Problem to solve:
Could you reproduce the lung cancer abstract below word for word, from start to finish?

Passage provided section start

Background: Lung cancer is the most common cancer in men worldwide. The incidence
continues to rise in both males and females with wide geographical variability. Lung cancer has a
high fatality rate. Early detection of lung cancer has better treatment outcome as early lung cancers
can be operated. But the diagnosis of lung cancer is delayed due to many factors.
Aims and Objectives: The aim of this study was to analyze the current clinico-pathological profile
and epidemiological trends in lung cancer patients from a single tertiary care centre with emphasis on
given on gender association and delay in detection due to misdiagnosis as tuberculosis.
Materials and Methods: A retrospective analysis of the data of in-patients diagnosed as Primary lung
cancer in the department of pulmonary medicine at SDSTRC& Rajiv Gandhi institute of chest
diseases, Bengaluru, Karnataka from August 2015 to September 2017.
Results: Lung cancer study is still a disease predominant in old age males. Smoking is one of the
major causative factors. In Non smokers, females and young age group (<40yrs) adenocarcinoma was
commoner than squammous cell carcinoma.17 patients (16.5%) were mis-diagnosed as tuberculosis
before the definitive diagnosis was made.
Conclusion: Due to widespread prevalence of tuberculosis, lung cancer poses a diagnostic challenge.
A significant number of lung cancer patients in our country still continue to be misdiagnosed as
tuberculosis. Poor diagnostic resources and economic constraints along with low clinical suspicion
lead to delay in diagnosis of lung cancer resulting in poor prognosis and survival.

Passage provided section end
Data shown section start

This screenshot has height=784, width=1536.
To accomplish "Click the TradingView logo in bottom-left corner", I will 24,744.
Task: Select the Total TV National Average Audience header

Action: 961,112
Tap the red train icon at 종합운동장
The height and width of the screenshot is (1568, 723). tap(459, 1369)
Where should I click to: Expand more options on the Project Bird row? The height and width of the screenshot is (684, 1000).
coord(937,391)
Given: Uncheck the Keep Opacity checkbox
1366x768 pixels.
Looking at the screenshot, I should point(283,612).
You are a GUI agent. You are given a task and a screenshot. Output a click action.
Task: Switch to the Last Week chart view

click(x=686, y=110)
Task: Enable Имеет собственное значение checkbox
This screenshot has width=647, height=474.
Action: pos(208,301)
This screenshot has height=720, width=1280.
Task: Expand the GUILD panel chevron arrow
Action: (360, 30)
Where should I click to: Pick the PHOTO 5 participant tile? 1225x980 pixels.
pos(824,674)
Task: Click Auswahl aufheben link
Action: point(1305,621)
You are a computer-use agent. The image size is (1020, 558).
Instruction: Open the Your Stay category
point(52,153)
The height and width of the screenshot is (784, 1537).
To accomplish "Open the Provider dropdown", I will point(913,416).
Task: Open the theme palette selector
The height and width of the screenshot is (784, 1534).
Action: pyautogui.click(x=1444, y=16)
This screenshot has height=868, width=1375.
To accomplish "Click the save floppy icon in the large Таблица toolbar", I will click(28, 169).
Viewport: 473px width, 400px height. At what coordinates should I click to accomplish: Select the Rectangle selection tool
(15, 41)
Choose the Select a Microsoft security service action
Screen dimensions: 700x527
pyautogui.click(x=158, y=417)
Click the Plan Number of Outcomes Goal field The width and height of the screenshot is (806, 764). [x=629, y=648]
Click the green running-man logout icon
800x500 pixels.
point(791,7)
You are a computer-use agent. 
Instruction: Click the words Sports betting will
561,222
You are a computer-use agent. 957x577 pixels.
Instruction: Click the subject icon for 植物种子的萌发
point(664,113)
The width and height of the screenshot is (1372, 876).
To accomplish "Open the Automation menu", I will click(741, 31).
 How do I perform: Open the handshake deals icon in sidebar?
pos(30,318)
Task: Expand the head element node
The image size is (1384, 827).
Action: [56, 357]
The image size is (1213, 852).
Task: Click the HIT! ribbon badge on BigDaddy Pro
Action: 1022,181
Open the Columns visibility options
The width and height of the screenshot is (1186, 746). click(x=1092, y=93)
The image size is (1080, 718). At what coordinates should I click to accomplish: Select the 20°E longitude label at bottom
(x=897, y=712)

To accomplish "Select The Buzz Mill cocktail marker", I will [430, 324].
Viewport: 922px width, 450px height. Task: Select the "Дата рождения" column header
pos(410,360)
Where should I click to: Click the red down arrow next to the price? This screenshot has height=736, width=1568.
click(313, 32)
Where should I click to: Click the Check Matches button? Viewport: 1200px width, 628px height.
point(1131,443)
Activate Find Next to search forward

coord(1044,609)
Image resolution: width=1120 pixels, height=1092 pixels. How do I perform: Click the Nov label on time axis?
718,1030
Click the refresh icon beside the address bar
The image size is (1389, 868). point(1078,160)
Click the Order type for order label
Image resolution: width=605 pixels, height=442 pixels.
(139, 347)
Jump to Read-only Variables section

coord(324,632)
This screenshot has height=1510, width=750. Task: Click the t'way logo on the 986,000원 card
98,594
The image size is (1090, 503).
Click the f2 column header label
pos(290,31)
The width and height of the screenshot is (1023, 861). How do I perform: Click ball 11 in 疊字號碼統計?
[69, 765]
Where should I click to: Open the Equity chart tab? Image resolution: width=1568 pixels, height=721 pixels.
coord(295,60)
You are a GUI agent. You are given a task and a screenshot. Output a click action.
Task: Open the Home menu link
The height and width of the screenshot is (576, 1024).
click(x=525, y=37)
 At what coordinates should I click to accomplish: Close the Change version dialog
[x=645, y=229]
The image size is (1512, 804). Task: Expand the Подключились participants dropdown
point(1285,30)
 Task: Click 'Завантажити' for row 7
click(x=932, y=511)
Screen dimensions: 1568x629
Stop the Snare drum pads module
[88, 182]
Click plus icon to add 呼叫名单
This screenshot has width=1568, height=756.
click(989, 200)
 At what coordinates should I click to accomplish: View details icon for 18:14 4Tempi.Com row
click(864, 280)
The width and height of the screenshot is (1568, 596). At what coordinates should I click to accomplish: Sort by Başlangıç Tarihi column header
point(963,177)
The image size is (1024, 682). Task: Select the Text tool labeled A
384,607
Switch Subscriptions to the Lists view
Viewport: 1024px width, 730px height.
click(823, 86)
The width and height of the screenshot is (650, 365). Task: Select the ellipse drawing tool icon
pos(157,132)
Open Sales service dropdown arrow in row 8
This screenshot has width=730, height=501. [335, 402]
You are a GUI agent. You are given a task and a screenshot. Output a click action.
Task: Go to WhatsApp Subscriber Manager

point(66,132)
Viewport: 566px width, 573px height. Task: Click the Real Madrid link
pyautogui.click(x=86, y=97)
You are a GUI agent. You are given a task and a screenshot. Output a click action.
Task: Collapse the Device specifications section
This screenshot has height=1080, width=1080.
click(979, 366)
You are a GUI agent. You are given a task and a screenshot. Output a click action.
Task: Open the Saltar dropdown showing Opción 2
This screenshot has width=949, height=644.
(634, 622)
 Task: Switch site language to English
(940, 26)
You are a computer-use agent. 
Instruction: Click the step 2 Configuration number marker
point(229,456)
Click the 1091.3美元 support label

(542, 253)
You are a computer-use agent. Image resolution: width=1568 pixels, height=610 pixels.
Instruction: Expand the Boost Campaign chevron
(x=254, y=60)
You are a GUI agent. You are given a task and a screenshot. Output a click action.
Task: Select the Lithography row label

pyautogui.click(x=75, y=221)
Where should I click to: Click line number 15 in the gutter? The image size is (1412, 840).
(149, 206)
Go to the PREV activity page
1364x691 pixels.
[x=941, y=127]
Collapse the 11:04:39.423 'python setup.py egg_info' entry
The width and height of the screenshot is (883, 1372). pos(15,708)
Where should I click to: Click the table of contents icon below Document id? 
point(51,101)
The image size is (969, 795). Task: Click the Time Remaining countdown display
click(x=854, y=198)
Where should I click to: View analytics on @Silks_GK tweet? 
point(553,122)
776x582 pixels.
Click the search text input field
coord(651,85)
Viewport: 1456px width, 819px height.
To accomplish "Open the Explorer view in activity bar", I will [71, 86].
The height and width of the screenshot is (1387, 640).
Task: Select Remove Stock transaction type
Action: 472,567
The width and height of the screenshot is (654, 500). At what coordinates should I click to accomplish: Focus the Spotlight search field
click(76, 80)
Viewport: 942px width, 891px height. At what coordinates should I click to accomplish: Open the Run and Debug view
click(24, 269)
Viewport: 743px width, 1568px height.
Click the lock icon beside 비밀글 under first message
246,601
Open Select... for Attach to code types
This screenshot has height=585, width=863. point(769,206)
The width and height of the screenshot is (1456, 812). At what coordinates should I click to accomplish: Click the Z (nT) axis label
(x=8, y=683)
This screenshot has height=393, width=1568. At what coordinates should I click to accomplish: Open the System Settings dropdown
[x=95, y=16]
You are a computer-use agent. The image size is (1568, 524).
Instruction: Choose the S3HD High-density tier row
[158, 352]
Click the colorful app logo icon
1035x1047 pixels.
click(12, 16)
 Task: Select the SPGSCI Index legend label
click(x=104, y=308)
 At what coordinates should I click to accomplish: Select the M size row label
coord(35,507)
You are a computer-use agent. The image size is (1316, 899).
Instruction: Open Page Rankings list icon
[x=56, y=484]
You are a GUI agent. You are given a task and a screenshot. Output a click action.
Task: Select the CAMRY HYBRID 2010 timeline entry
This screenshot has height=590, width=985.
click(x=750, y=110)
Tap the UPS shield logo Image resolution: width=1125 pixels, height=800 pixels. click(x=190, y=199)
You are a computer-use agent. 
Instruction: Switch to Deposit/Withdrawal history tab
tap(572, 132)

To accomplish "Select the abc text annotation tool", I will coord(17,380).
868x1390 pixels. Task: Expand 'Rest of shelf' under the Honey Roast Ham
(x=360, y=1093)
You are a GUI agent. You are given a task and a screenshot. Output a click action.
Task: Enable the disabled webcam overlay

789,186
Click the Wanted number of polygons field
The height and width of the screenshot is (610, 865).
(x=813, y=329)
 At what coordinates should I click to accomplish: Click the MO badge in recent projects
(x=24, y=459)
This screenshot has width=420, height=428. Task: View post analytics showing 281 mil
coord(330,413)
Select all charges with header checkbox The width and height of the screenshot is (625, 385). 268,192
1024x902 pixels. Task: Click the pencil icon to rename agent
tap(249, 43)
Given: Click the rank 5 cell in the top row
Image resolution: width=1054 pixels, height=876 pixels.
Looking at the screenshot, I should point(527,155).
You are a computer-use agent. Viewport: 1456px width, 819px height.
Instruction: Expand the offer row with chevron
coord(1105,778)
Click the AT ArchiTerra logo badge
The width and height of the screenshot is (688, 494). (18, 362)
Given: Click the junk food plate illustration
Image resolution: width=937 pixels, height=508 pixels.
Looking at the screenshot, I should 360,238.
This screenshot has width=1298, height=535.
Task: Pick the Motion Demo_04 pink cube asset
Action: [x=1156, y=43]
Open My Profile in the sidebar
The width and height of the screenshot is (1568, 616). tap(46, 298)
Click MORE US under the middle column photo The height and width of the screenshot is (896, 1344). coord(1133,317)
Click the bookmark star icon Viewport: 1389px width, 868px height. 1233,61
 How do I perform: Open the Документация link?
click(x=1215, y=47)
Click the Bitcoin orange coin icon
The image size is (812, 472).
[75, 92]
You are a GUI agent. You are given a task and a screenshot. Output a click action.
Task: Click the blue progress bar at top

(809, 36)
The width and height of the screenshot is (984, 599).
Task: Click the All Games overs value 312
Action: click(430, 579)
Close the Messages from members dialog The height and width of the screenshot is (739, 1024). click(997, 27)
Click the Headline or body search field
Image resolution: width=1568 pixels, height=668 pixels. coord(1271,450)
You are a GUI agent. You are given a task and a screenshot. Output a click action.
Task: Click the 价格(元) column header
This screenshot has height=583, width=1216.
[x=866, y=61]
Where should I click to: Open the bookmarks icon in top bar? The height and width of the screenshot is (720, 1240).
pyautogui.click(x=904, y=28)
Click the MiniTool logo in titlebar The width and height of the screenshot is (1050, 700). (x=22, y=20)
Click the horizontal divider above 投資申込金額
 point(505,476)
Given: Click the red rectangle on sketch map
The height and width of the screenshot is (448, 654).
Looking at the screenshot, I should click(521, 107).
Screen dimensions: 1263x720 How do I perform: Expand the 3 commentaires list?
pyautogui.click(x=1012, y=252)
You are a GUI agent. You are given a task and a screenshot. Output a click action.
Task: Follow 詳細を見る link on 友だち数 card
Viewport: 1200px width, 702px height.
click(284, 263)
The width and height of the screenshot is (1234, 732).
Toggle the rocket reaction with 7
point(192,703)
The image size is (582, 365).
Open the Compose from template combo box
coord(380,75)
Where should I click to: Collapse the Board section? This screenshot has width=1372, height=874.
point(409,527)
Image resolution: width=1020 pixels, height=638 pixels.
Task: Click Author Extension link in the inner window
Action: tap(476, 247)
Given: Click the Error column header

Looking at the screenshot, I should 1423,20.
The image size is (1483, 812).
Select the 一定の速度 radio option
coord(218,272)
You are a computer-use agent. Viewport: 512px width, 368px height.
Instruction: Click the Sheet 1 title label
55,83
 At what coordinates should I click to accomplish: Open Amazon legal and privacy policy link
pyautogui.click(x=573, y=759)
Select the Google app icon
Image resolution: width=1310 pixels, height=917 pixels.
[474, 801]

Data shown section end

Result of the task:
Background: Lung cancer is the most common cancer in men worldwide. The incidence
continues to rise in both males and females with wide geographical variability. Lung cancer has a
high fatality rate. Early detection of lung cancer has better treatment outcome as early lung cancers
can be operated. But the diagnosis of lung cancer is delayed due to many factors.
Aims and Objectives: The aim of this study was to analyze the current clinico-pathological profile
and epidemiological trends in lung cancer patients from a single tertiary care centre with emphasis on
given on gender association and delay in detection due to misdiagnosis as tuberculosis.
Materials and Methods: A retrospective analysis of the data of in-patients diagnosed as Primary lung
cancer in the department of pulmonary medicine at SDSTRC& Rajiv Gandhi institute of chest
diseases, Bengaluru, Karnataka from August 2015 to September 2017.
Results: Lung cancer study is still a disease predominant in old age males. Smoking is one of the
major causative factors. In Non smokers, females and young age group (<40yrs) adenocarcinoma was
commoner than squammous cell carcinoma.17 patients (16.5%) were mis-diagnosed as tuberculosis
before the definitive diagnosis was made.
Conclusion: Due to widespread prevalence of tuberculosis, lung cancer poses a diagnostic challenge.
A significant number of lung cancer patients in our country still continue to be misdiagnosed as
tuberculosis. Poor diagnostic resources and economic constraints along with low clinical suspicion
lead to delay in diagnosis of lung cancer resulting in poor prognosis and survival.